N E X T F L O W version 20.10.0 build 5430 created 01-11-2020 15:14 UTC (07:14 PDT) cite doi:10.1038/nbt.3820 http://nextflow.io This is my nextflow version
And my pipeline did reach a final death, after so many errors. Usually my work directory contains only two files: . .. .command.run .command.sh The the symlink for input file has not been set up yet. The error message is typically:
Error executing process > 'one_process (v112895)'
Caused by:
Process one_process (v112895)
terminated for an unknown reason -- Likely it has been terminated by the external system
look the error status is coming from slurm. If anyone found a solution please let me know.
This issue may be difficult for the software team to reproduce on their computer. So the solution may have to be from the users.
Got it. Sorry. I will add to the same post.
It seems that my problem went away if I start a new directory (a different NSF subdir). This does not help to solve the problem, but at least it is one thing to try. Only thing I can think is that at the first launch, something bad happened to my NSF and caused Nextflow to get the wrong information from slurm, or more likely slurm is sending the wrong signal. I spend a whole day trying to relaunch from first launch directory, and reading almost every line of the log and screeen output and the problem repeats. Also slurm log file is helpful: jobcomp.log. Just to be sure, my problem is due to BAD NSF, so no need from the nf developer to do anything. I would say this issue is close.
Hi @kemin711 ,
If you press the three dots "..." in the top-right corner of the post, there is an option to edit your post.
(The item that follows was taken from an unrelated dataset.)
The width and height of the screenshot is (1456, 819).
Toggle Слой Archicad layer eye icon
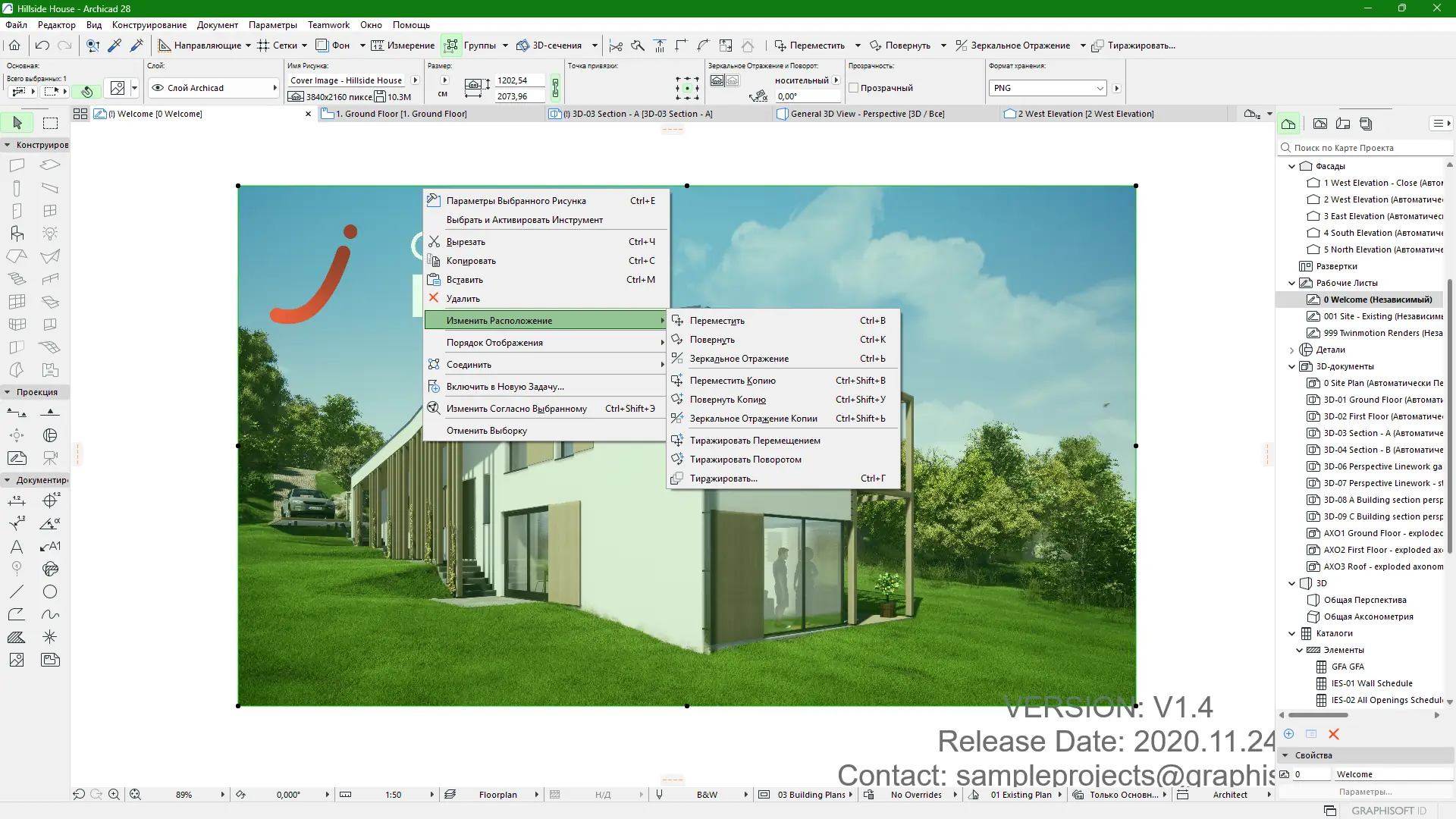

My general recommendation is to consolidate all information into a single post to make it easier to follow. (It will also prevent a string of e-mails to everybody who is watching this issue, every time you want to add more information.)
Best, -Artem
I agree GitHub issues is not a chat
180216
I have the same issue and I want to ask others whether a retry works.
I am considering:
withName: '.*' {
errorStrategy = 'retry'
maxErrors = '2'
}
Update: I can confirm the above does not fix it for me.
This issue has been automatically marked as stale because it has not had recent activity. It will be closed if no further activity occurs. Thank you for your contributions.
Hi,
It looks like I have a similar issue : submitting SLURM jobs to a given queue results in
invalid status line: squeue: error: Invalid user: ?
And the job is considered by Nextflow as
Process PrepareGenome:BWAIndexGenome (1) terminated for an unknown reason -- Likely it has been terminated by the external system
even though it’s still running.
On this cluster, not setting the queue is not an option. Any ideas on how to proceeed ? Full log attached. Thanks ! nextflow.log
More than the queue it looks like the problem is the lack of the user option when nextflow runs the squeue
command
I’ve tried user.name = myuser
in nextflow.config
to no avail. How does system.getProperty
works ?
Relevant code looks to be https://github.com/nextflow-io/nextflow/blob/58748225f9a2b296779f459016537bcf466dc645/src/main/groovy/nextflow/executor/SlurmExecutor.groovy#L121
More debugging info :
- the issue does not seem to occur on Nextflow 22.04.0.5697
- With groovy,
println(System.getProperty(user.name))
returns my username as expected
After more testing :
- building from source results in version 22.04.5.5708 : works
- installing it from nix results in version 22.04.5.5709 : have the issue
- running the executable manually for 22.54.5709 (nix only get the executable) : works
So I’m a bit stumped why the nix package does not work... It’s basically the same file.
This issue has been automatically marked as stale because it has not had recent activity. It will be closed if no further activity occurs. Thank you for your contributions.
This is still an issue with latest nextflow.